From the late 3rd century AD to the middle of the 12th century, Lanka was dominated by Tamil kings and invaders from southern India. From 1408 to 1438 Chinese forces occupied the island, which had been partitioned into a number of petty kingdoms. The arrival of the Portuguese in the 16th century marked the beginning of European domination, which lasted more than 400 years. The Portuguese, in control of coastal Sri Lanka for 150 years, established a trading settlement at Colombo. In 1658 they we re driven out by the Dutch, and in 1796 the Dutch were supplanted by the British, who controlled the country for the next 152 years.  

The Dutch in Lanka (1640-1796)
"Third of June. The general once again went ashore with various presents to pay his respect to the King. He took with him some musicians who were able to play various instruments. The King himself with a naked sword, welcomed the general, who gave him the presents.

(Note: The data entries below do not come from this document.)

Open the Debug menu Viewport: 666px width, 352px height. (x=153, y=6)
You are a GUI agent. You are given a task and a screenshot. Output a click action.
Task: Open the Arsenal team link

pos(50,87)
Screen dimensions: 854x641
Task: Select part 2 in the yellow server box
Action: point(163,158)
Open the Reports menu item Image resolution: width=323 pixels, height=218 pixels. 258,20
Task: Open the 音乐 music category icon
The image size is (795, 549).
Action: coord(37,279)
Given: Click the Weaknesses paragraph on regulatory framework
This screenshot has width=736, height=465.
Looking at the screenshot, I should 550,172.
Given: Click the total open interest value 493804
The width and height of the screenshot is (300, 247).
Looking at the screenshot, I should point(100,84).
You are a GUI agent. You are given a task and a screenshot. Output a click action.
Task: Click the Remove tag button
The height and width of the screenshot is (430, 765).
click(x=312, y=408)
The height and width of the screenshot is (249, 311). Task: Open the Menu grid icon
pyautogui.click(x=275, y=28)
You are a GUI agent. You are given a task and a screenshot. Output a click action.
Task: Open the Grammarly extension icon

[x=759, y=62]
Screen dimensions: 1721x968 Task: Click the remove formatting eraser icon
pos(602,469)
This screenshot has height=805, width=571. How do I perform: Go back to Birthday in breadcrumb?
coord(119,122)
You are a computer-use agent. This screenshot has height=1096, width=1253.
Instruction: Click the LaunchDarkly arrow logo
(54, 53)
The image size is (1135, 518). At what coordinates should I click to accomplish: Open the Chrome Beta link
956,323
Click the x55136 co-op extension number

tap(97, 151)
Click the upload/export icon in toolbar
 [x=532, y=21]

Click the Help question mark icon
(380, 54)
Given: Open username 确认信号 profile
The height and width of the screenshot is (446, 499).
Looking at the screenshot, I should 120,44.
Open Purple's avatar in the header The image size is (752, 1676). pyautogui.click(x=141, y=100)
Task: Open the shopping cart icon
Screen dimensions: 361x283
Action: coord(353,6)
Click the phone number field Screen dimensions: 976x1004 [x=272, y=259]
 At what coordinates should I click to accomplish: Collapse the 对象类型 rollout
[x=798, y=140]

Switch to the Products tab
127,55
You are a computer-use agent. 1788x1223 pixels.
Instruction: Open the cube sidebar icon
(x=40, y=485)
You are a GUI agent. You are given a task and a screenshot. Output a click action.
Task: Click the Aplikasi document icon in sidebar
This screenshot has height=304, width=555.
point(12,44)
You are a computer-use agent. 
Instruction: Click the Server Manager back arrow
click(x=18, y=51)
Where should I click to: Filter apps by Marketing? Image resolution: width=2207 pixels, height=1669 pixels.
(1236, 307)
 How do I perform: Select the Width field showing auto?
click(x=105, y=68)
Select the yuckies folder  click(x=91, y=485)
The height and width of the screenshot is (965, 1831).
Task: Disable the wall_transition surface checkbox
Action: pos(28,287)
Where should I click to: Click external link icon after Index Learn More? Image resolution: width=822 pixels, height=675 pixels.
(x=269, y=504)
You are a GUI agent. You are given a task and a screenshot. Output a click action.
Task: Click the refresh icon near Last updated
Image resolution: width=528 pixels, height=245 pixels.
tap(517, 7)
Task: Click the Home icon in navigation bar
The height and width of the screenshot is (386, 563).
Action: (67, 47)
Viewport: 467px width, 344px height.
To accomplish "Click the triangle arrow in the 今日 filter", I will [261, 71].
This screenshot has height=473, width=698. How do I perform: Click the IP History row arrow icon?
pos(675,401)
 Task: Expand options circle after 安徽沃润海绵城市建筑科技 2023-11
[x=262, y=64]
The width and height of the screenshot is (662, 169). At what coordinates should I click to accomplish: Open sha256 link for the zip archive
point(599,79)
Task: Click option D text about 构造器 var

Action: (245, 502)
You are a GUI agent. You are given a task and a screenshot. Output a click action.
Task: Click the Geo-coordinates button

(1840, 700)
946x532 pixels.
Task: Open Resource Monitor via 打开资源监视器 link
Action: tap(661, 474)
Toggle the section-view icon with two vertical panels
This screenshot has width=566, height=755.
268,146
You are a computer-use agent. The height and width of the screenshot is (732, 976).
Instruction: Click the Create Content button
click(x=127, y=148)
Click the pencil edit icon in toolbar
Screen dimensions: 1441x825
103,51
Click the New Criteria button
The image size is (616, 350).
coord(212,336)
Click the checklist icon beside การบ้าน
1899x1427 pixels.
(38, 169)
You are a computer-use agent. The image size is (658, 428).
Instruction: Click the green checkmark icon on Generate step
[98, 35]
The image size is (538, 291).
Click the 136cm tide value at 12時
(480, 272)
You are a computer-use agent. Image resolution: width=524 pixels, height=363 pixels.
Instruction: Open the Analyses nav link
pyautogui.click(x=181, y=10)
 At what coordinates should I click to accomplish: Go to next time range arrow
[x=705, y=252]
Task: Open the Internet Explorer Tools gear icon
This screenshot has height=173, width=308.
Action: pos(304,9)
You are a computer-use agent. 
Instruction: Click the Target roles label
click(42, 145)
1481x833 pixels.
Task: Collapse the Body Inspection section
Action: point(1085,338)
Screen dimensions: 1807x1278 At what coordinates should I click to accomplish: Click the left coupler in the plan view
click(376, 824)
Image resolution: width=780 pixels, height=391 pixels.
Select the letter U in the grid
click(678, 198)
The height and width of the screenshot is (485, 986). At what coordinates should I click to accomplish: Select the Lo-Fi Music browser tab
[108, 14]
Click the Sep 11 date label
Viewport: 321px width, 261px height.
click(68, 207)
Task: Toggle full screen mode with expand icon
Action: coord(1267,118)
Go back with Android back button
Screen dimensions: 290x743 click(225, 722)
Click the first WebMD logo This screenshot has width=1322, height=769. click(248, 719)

After having heard the music and other instruments played, which pleased the King very much, the General was taken into the house of the Modeliar, a high representative, where he and his men were treated well." Quote from the original captain's log of Joris van Spilbergen, the first Dutch envoy to Ceylon 1602. 

The British in Lanka (1796-1948)

In 1592 an English privateer attacked the Portuguese off the southwestern port of Galle. This action was England's first recorded contact with Sri Lanka. A decade later, Ralph Fitch, traveling from India, became the first known English visitor to Sri Lanka. The English did not record their first in-depth impressions of the island until the mid-seventeenth century, when Robert Knox, a sailor, was captured when his ship docked for repairs near Trincomalee. The Kandyans kept him prisoner between 1660 and 1680. After his escape, Knox wrote a popular book entitled An Historical Relation of the Island of Ceylon in which he described his years among his "decadent" captors.


The British negotiated the island's dominion status with the leader of the State Council, D.S. Senanayake, during World War II. Senanayake was also minister of agriculture and vice chairman of the Board of Ministers. The negotiations ended with the Ceylon Independence Act of 1947, which formalized the transfer of power. Senanayake was the founder and leader of the United National Party (UNP), a partnership of many disparate groups formed during the Donoughmore period, including the Ceylon National Congress, the Sinhala Maha Sabha, and the Muslim League. The UNP easily won the 1947 elections, challenged only by a collection of small, primarily leftist parties. On February 4, 1948, when the new constitution went into effect (making Sri Lanka a dominion), the UNP embarked on a ten-year period of rule.